A -H and (hydrogen) group, the carbon atom of the neighboring adjacent to the carbon atom to which the -H group is attached, and trialkyl silyl group, -X group [X is F, Cl or Br] and Reacting an aromatic compound with lithium amide or an art complex type double salt of magnesium amide or zinc amide and a lithium salt,
A trialkylsilyl group, the carbon atom of the neighboring adjacent to the carbon atom to which the trialkylsilyl group is bonded, -OSO ₂ R ¹ group ^{[R 1} is substituted by _C m _{F 2m +} 1 (m is an integer) or alkyl Is an aryl or heteroaryl group which may be] and a method for synthesizing an aromatic compound having a -X group [X is F, Cl or Br]. A -H and (hydrogen) group, the carbon atom of the neighboring adjacent to the carbon atom to which the -H group is attached, and trialkyl silyl group, -X group [X is F, Cl or Br] and An aromatic compound is reacted with lithium amide, or an ate complex type double salt of magnesium amide or zinc amide and a lithium salt, and a trialkylsilyl group and a carbon atom to which the trialkylsilyl group is bonded are adjacent to each other. carbon atoms, -OSO ₂ R ¹ group and ^{[R 1} is _C m _{F 2m +} 1 (m is an integer) or may be substituted with an alkyl aryl or heteroaryl group], -X group [X is F, Obtaining an aromatic compound comprising: Cl or Br].

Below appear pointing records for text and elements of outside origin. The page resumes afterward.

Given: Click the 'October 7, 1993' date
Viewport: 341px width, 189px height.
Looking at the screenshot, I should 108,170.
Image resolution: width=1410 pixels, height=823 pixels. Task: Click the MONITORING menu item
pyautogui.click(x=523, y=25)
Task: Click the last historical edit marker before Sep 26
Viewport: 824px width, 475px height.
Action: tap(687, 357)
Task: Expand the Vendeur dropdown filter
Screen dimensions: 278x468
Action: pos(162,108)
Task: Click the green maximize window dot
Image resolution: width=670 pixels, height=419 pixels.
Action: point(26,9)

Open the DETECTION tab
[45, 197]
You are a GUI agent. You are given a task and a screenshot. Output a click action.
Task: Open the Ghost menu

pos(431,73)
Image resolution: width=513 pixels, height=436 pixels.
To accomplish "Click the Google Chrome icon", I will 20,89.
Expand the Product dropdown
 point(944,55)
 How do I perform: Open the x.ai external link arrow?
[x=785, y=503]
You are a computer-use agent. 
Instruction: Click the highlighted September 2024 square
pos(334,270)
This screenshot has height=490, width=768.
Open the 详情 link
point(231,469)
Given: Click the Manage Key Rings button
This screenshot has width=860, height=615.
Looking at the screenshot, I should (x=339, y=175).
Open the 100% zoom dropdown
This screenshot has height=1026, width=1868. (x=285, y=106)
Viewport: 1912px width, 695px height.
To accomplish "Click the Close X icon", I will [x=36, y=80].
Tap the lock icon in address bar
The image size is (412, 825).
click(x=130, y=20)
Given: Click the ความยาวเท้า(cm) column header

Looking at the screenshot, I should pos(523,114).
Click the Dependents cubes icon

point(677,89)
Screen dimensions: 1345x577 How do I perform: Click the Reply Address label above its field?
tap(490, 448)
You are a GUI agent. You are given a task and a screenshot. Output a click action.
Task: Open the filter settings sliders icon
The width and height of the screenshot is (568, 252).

Reacting fluoride ions with the aromatic compound. A method for producing alignment. A -H and (hydrogen) group, the carbon atom of the neighboring adjacent to the carbon atom to which the -H group is attached, and trialkyl silyl group, -X group [X is F, Cl or Br] and Reacting an aromatic compound with lithium amide, or an art complex type double salt of magnesium amide or zinc amide and a lithium salt;
A trialkylsilyl group, the carbon atom of the neighboring adjacent to the carbon atom to which the trialkylsilyl group is bonded, -OSO ₂ R ¹ group ^{[R 1} is substituted by _C m _{F 2m +} 1 (m is an integer) or alkyl An aromatic or heteroaryl group] and -X group [X is F, Cl or Br] to obtain an aromatic compound;
Reacting the aromatic compound with fluoride ions to produce alignment;
Reacting the align with a nucleophile;
A process for synthesizing a polycyclic aromatic compound or a substituted aromatic compound. A trialkylsilyl group, the carbon atom of the neighboring adjacent to the carbon atom to which the trialkylsilyl group is bonded, -OSO ₂ R ¹ group ^{[R 1} is substituted by _C m _{F 2m +} 1 (m is an integer) or alkyl An aryl or heteroaryl group] and a fluoro group,
The trialkylsilyl group, -OSO ₂ R ¹ groups and carbon Motoroku membered aromatic ring fluoro group is bonded directly Ru Oh carbon six-membered aromatic rings monocyclic compound or a carbon Motoroku membered aromatic ring An aromatic compound which is a condensed ring compound of An intermediate for the production of an align consisting of the compound of claim 4 . A method for producing alignment, comprising reacting a compound of claim 4 with fluoride ions.